Copy out the material word for word, from its first line down to and including the line that contains "Click the top".

ENTRIES SHOWN.
* * * * * * * * *

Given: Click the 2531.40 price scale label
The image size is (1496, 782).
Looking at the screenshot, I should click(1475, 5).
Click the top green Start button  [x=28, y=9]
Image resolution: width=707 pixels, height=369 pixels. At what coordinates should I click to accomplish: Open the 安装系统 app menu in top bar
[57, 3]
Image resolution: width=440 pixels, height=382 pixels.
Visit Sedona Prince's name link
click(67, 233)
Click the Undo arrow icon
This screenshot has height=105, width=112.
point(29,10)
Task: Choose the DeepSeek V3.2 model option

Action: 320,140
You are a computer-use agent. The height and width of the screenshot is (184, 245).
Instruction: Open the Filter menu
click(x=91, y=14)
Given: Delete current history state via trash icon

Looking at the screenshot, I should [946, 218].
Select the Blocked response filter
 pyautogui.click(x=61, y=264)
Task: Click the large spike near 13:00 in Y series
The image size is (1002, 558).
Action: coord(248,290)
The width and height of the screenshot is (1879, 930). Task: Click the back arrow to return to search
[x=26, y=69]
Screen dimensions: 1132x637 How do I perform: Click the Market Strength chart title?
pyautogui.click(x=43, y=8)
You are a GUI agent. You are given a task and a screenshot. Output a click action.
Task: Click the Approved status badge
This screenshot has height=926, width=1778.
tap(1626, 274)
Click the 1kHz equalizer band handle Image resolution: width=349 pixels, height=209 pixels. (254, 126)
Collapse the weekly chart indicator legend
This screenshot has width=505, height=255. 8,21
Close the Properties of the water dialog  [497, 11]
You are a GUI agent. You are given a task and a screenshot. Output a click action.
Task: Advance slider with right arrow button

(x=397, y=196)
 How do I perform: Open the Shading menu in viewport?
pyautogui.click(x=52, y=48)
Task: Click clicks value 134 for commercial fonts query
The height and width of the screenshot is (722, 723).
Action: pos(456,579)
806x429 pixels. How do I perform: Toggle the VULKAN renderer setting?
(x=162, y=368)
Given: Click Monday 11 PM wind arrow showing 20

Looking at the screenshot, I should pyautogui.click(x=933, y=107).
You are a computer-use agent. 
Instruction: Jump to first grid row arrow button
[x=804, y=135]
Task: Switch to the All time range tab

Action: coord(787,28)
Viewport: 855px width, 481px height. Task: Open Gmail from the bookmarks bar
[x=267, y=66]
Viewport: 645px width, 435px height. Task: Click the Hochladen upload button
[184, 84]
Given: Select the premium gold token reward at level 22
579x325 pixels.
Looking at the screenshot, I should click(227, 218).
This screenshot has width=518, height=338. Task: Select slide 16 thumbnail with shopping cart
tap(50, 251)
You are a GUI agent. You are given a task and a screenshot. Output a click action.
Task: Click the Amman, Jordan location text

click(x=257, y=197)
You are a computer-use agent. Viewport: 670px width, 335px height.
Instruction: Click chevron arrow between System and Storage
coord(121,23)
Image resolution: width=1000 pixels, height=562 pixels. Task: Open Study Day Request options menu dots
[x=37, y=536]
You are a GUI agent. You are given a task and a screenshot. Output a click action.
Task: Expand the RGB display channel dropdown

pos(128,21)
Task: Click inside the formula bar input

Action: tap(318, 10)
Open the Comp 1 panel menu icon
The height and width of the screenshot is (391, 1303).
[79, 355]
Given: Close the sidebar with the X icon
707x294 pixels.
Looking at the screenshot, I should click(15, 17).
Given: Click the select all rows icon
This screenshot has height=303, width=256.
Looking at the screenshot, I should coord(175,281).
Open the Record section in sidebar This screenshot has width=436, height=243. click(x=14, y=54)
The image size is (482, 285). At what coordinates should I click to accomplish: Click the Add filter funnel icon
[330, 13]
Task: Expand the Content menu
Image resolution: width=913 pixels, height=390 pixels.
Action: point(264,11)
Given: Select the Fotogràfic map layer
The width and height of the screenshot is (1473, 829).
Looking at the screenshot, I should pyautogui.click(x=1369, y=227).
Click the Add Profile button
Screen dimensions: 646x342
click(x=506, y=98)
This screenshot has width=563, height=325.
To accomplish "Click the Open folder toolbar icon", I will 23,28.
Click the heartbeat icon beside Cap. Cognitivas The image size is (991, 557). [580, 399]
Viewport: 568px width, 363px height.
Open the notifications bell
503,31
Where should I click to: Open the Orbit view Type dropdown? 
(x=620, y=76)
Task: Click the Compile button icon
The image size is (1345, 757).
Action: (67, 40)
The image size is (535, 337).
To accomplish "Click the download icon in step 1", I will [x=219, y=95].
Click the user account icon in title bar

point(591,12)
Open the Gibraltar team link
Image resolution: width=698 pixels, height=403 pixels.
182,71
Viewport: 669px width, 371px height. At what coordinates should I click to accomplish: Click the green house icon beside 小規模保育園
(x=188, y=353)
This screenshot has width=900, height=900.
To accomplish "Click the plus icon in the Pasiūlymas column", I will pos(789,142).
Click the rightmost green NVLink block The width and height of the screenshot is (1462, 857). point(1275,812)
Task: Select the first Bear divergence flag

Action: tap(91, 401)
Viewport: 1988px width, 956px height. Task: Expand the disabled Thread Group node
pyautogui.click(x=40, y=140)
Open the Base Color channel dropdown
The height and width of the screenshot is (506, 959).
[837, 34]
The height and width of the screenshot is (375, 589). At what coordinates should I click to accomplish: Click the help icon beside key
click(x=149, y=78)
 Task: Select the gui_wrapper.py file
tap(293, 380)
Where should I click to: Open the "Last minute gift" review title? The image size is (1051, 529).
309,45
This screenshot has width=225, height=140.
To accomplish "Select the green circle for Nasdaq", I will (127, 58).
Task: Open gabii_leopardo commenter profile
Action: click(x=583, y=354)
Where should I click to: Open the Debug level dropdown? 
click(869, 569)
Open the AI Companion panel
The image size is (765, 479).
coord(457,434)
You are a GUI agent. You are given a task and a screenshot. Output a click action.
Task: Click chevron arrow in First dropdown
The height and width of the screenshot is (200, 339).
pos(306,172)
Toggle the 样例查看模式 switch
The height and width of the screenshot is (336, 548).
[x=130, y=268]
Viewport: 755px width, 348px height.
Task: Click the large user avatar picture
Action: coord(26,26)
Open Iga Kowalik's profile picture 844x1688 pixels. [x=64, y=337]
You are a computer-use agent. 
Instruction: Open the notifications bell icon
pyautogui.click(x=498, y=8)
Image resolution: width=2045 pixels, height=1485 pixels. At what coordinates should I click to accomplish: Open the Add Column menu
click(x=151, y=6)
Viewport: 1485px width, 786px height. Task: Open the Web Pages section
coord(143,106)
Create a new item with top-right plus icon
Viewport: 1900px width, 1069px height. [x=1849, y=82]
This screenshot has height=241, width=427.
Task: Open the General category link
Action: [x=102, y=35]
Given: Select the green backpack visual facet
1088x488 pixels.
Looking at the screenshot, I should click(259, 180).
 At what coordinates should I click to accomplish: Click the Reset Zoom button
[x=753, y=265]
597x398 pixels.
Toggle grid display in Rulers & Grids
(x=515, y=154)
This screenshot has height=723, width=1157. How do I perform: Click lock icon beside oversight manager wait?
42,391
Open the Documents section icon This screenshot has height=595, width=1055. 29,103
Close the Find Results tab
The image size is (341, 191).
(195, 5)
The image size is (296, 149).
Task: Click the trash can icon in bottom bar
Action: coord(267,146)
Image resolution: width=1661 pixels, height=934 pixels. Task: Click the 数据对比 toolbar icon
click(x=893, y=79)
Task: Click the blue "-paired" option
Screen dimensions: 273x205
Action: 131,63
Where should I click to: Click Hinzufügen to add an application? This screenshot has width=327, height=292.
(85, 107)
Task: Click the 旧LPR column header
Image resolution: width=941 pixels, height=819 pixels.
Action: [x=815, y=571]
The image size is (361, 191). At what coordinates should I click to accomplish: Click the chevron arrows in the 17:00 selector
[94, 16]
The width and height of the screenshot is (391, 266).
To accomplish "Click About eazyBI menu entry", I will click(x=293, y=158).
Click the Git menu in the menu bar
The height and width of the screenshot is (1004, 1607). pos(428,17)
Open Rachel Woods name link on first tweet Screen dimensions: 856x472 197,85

* * * * * * * * *

RESPONSE TO THIS TASK.
Given: Click the 2531.40 price scale label
The image size is (1496, 782).
Looking at the screenshot, I should click(1475, 5).
Click the top green Start button  [x=28, y=9]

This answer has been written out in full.